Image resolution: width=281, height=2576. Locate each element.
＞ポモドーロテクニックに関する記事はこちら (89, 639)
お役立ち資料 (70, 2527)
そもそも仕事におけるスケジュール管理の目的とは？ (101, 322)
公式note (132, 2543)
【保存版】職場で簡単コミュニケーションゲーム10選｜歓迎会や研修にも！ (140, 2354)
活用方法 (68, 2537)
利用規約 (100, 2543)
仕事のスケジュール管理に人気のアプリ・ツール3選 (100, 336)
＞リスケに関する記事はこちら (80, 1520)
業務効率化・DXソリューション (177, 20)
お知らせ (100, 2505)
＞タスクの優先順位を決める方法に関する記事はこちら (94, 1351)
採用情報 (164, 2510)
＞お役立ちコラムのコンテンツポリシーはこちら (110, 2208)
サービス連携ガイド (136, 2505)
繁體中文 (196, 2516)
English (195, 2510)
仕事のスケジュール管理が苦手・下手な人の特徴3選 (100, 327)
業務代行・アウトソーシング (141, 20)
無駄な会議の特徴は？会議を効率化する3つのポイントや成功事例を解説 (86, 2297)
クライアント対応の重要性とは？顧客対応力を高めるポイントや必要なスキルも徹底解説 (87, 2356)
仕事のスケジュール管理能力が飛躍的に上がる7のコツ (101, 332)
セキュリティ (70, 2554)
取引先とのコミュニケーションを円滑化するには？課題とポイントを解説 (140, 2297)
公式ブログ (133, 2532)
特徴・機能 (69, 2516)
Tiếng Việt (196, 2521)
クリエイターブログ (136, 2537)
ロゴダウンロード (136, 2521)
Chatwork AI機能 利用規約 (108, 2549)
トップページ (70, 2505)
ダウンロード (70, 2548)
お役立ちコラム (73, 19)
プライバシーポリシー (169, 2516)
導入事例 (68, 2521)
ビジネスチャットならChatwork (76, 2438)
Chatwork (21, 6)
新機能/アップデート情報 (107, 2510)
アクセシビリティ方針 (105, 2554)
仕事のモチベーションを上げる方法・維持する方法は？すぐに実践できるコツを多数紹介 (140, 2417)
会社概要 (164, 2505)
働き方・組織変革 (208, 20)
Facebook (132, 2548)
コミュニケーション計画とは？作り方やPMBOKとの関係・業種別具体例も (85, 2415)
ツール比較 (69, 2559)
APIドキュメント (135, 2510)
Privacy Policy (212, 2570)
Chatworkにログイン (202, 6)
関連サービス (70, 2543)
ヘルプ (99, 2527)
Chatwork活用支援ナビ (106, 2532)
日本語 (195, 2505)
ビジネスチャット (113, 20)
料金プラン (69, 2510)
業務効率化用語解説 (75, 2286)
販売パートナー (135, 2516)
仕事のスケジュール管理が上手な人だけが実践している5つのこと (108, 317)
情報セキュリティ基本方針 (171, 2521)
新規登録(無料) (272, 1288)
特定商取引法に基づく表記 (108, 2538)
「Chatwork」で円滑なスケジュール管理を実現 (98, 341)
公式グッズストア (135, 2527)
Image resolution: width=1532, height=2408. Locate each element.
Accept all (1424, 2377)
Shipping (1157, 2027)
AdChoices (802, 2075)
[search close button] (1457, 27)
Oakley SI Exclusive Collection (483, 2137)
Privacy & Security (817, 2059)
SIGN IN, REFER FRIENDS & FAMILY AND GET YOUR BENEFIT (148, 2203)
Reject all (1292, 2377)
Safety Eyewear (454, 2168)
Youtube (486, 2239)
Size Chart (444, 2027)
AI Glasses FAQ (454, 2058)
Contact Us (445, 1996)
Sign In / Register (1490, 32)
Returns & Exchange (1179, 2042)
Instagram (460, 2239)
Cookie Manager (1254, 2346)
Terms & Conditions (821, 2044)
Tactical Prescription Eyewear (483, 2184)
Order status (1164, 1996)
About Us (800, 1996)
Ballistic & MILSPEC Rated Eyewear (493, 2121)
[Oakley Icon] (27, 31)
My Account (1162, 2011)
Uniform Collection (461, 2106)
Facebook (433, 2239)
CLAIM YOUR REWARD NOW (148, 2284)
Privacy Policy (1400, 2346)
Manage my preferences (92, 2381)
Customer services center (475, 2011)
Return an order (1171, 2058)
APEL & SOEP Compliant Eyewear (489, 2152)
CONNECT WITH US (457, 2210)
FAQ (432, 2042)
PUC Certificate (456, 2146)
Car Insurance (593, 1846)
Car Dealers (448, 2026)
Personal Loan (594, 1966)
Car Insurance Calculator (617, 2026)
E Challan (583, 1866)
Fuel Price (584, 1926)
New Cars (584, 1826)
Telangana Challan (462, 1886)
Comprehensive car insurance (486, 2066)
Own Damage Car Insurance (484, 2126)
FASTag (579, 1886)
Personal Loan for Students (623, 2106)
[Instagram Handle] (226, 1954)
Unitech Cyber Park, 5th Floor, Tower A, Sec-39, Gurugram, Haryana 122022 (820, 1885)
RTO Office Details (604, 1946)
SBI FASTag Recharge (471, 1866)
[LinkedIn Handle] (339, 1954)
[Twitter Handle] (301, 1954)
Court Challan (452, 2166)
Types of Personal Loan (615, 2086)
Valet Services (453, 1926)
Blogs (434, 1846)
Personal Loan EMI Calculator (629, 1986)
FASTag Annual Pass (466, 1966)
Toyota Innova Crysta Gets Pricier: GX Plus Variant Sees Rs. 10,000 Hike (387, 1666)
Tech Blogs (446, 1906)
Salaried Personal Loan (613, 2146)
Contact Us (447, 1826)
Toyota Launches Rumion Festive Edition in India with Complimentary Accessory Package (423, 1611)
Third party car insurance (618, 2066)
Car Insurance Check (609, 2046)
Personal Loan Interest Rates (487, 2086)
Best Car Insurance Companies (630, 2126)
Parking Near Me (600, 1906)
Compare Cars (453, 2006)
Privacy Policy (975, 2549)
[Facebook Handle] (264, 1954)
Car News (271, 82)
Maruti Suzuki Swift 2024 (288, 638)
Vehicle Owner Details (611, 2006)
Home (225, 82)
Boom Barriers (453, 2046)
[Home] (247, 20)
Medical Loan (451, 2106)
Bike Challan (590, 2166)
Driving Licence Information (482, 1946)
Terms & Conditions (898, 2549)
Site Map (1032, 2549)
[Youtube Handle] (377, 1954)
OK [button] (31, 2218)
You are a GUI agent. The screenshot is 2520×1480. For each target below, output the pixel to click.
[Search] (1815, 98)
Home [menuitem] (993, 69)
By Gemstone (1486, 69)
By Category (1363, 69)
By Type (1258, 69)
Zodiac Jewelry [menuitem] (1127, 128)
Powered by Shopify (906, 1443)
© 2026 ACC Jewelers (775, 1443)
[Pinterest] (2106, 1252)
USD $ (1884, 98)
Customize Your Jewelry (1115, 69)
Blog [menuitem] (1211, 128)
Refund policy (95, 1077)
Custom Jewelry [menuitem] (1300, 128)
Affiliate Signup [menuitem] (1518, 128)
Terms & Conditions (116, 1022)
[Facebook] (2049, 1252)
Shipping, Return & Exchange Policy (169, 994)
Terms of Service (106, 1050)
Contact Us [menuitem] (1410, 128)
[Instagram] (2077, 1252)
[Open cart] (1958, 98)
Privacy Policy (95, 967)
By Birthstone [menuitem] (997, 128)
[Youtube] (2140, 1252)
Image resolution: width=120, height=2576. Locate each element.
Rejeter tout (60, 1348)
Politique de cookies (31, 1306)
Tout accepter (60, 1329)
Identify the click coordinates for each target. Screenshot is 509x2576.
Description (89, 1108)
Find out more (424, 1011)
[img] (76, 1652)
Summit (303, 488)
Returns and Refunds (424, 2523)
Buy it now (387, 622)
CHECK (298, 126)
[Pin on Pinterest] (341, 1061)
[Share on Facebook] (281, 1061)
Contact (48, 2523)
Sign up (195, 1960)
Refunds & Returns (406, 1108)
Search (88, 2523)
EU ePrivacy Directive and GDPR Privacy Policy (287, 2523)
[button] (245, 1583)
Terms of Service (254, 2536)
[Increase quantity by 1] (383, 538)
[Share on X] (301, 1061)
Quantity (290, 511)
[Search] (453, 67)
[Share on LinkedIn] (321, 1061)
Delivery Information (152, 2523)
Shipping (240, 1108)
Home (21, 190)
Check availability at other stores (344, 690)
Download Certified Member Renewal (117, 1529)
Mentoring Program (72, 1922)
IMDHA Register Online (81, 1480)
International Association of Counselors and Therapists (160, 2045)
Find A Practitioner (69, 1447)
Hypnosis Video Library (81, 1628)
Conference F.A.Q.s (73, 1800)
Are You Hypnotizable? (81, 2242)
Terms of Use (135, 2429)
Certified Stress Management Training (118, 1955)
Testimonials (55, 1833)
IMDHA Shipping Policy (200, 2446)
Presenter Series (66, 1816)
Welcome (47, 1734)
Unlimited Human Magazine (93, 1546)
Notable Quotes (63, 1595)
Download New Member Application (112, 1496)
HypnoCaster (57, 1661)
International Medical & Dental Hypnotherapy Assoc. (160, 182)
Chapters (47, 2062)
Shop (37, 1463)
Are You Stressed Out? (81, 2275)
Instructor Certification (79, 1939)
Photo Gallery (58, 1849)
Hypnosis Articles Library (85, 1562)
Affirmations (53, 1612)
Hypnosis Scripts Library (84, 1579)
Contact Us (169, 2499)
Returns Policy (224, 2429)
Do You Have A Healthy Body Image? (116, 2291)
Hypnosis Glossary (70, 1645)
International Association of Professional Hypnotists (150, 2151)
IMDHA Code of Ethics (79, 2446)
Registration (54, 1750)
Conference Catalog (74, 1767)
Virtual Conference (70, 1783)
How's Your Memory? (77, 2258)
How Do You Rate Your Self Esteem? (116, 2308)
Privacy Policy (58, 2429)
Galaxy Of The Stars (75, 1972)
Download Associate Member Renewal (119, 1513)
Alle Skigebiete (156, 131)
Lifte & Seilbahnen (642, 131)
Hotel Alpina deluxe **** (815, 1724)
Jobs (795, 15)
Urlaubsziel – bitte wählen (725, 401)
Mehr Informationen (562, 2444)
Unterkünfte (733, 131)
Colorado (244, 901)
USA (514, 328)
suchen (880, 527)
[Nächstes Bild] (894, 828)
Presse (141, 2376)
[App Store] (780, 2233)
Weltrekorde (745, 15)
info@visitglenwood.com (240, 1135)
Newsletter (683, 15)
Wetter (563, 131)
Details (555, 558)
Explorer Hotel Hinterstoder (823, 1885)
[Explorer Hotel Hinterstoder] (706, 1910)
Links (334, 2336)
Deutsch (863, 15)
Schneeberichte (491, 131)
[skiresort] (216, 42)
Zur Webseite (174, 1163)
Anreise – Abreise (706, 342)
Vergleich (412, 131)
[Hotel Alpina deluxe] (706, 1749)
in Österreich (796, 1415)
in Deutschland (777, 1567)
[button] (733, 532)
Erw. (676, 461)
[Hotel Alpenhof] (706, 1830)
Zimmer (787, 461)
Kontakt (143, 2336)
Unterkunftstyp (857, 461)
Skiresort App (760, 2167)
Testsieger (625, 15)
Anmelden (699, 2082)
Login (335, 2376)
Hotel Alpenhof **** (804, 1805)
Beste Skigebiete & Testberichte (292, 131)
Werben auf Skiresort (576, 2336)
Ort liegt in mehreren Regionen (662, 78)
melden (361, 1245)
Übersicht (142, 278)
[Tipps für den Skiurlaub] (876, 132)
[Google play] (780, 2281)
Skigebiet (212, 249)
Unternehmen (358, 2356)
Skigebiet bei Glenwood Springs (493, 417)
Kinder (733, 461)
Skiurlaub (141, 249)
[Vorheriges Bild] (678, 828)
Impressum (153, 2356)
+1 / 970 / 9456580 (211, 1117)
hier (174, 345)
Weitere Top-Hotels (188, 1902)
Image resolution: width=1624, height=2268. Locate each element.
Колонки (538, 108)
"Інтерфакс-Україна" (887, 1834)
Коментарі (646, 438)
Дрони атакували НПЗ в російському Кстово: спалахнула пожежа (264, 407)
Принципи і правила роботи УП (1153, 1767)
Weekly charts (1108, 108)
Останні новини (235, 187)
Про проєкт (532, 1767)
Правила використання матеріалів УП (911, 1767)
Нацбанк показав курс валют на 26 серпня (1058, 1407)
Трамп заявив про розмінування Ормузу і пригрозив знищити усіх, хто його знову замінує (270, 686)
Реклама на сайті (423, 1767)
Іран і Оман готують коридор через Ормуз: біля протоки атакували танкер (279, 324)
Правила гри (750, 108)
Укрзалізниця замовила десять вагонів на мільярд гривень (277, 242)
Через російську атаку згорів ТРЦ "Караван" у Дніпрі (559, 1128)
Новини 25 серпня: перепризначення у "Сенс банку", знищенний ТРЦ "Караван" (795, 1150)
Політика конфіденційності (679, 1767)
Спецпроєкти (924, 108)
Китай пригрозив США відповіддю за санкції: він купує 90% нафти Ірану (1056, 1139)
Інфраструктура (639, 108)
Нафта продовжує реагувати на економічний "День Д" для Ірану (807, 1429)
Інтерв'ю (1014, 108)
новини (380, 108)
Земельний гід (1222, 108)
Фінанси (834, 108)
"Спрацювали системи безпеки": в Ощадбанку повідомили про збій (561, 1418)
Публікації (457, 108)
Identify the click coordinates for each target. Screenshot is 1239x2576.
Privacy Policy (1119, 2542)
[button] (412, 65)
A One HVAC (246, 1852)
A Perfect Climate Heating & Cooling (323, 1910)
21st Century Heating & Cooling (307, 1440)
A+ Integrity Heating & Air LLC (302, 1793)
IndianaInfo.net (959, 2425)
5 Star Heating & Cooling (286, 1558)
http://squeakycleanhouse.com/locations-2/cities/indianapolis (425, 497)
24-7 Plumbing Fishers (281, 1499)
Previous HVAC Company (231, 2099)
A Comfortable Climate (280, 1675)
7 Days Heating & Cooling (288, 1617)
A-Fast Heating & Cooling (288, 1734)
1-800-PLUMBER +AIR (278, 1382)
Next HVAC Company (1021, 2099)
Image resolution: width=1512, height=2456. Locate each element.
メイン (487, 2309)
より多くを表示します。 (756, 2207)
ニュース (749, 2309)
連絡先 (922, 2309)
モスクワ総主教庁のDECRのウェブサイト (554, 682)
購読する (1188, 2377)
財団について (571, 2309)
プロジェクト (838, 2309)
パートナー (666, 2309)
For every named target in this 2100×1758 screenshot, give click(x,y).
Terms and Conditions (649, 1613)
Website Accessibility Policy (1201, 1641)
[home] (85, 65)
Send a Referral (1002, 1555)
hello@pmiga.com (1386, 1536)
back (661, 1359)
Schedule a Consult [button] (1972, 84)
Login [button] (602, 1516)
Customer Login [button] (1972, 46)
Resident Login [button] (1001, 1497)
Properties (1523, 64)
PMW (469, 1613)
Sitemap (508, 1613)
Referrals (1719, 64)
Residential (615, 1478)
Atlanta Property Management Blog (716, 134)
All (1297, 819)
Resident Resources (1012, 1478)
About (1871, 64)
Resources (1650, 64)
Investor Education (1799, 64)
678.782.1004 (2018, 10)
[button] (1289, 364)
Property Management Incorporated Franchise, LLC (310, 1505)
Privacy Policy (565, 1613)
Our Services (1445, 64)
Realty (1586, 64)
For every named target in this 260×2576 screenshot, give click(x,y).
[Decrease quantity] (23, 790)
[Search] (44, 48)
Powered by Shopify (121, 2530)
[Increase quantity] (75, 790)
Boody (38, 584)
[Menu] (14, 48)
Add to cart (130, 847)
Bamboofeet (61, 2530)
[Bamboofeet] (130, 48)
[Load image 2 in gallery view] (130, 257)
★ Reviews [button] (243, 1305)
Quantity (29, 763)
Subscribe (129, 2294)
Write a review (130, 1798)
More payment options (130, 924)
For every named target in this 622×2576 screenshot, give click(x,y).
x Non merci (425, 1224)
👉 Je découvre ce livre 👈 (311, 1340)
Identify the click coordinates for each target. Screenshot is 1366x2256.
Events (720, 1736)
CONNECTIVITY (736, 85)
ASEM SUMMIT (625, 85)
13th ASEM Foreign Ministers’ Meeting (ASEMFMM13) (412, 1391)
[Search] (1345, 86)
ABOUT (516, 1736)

——

- _EXERCISE DIRECTIONS_
When you reach the line containing "Are You Hypnotizable? (81, 2242)" in the data above, start copying exactly, and stop after the line containing "International Medical &".

- _TASK SOLUTION_
Are You Hypnotizable? (81, 2242)
Terms of Use (135, 2429)
Certified Stress Management Training (118, 1955)
Testimonials (55, 1833)
IMDHA Shipping Policy (200, 2446)
Presenter Series (66, 1816)
Welcome (47, 1734)
Unlimited Human Magazine (93, 1546)
Notable Quotes (63, 1595)
Download New Member Application (112, 1496)
HypnoCaster (57, 1661)
International Medical & Dental Hypnotherapy Assoc. (160, 182)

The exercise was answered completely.